(RECORDS SHOWN Opens)
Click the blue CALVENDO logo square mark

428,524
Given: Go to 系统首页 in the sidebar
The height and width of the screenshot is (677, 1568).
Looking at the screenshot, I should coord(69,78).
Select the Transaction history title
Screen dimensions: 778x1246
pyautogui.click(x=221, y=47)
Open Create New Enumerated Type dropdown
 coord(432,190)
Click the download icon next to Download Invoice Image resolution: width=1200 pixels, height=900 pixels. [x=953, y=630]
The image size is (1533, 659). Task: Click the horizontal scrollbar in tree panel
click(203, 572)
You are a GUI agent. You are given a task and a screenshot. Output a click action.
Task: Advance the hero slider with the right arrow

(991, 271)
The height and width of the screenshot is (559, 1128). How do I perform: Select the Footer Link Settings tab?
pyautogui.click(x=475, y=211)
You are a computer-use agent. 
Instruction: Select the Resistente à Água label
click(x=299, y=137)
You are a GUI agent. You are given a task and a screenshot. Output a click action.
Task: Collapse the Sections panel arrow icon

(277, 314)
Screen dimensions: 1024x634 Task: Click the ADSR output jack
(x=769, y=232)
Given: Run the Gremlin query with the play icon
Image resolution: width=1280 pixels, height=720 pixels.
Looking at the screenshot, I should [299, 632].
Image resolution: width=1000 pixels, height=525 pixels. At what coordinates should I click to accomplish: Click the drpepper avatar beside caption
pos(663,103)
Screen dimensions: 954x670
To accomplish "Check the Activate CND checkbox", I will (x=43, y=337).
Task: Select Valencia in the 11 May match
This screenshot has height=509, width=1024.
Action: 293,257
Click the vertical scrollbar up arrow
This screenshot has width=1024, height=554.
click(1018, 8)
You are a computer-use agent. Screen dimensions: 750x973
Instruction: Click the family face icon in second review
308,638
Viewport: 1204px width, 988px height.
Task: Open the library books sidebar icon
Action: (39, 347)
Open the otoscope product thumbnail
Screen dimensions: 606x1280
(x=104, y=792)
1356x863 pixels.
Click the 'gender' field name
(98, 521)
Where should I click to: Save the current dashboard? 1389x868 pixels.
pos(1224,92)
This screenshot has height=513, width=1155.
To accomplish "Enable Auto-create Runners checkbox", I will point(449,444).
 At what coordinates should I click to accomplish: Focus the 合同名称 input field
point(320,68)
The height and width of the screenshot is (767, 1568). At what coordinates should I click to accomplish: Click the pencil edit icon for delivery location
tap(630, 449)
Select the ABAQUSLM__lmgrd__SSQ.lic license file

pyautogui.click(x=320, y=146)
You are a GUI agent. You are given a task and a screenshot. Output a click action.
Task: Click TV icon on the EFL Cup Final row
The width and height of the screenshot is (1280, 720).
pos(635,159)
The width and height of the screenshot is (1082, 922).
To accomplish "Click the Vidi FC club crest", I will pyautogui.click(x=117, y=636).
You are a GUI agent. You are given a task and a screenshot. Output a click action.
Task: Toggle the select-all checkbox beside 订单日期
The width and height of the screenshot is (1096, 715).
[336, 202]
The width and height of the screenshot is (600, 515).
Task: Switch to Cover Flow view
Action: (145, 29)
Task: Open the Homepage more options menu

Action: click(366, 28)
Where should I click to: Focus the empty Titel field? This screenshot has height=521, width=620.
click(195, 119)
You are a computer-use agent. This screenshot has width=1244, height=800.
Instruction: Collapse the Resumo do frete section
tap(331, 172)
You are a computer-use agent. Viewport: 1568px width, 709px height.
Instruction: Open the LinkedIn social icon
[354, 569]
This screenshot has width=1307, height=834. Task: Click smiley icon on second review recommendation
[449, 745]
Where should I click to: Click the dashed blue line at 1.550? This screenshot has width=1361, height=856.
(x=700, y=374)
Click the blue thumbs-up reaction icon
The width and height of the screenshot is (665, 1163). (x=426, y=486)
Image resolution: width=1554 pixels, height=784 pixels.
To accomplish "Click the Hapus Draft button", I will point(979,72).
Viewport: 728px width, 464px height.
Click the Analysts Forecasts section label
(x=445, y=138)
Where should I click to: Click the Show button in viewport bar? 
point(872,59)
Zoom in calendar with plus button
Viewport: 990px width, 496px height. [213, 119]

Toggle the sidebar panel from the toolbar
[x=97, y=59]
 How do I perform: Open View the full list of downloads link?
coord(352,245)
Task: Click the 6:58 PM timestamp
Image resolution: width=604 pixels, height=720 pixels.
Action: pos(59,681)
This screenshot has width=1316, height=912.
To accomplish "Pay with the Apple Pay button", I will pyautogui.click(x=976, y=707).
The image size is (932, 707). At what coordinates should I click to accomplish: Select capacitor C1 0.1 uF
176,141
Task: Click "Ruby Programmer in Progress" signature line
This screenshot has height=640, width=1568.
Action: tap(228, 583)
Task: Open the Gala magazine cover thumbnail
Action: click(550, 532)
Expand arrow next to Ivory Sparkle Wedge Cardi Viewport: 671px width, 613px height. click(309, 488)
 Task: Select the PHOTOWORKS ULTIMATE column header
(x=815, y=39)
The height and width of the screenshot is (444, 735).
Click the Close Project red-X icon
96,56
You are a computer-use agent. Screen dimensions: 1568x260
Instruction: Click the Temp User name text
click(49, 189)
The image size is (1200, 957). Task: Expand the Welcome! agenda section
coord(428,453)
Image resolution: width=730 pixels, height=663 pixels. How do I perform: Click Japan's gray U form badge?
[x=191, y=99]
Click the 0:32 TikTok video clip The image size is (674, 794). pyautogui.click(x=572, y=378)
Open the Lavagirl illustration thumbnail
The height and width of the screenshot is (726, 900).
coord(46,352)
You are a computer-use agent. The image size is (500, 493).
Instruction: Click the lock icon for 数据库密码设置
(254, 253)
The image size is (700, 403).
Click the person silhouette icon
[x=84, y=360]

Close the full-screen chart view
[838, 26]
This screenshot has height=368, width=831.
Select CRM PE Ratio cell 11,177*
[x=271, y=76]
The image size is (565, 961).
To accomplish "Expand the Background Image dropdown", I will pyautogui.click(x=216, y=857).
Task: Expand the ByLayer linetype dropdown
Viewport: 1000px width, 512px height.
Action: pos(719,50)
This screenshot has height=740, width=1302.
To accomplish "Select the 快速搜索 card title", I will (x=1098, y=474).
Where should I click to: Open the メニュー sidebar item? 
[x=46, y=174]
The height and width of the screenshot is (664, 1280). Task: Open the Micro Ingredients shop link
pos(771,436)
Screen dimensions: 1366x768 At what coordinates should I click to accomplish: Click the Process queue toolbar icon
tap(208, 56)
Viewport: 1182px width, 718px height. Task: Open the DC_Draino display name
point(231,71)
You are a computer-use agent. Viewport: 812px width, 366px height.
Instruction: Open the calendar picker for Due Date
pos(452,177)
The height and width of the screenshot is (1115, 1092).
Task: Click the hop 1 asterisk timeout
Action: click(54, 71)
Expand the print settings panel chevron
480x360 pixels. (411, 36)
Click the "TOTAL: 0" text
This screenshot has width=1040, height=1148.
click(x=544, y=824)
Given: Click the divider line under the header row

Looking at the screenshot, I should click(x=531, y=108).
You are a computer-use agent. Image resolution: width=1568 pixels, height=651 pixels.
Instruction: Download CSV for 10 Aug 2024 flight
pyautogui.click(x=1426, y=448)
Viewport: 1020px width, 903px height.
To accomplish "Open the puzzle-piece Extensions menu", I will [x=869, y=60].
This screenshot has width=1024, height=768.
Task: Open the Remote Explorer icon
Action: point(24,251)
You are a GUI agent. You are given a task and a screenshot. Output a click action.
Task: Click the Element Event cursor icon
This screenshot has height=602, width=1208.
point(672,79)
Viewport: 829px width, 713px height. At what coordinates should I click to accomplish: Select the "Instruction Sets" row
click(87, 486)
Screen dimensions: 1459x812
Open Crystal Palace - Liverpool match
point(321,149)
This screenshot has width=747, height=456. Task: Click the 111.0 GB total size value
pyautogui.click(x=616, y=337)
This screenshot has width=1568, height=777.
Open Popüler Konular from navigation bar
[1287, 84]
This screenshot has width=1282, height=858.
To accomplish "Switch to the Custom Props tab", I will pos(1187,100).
(RECORDS SHOWN Closes)
-- THE TASK --
When you find a line in the records that contains the word "next", copy it.

-- SOLVED PROBLEM --
Click the download icon next to Download Invoice Image resolution: width=1200 pixels, height=900 pixels. [x=953, y=630]
Expand arrow next to Ivory Sparkle Wedge Cardi Viewport: 671px width, 613px height. click(309, 488)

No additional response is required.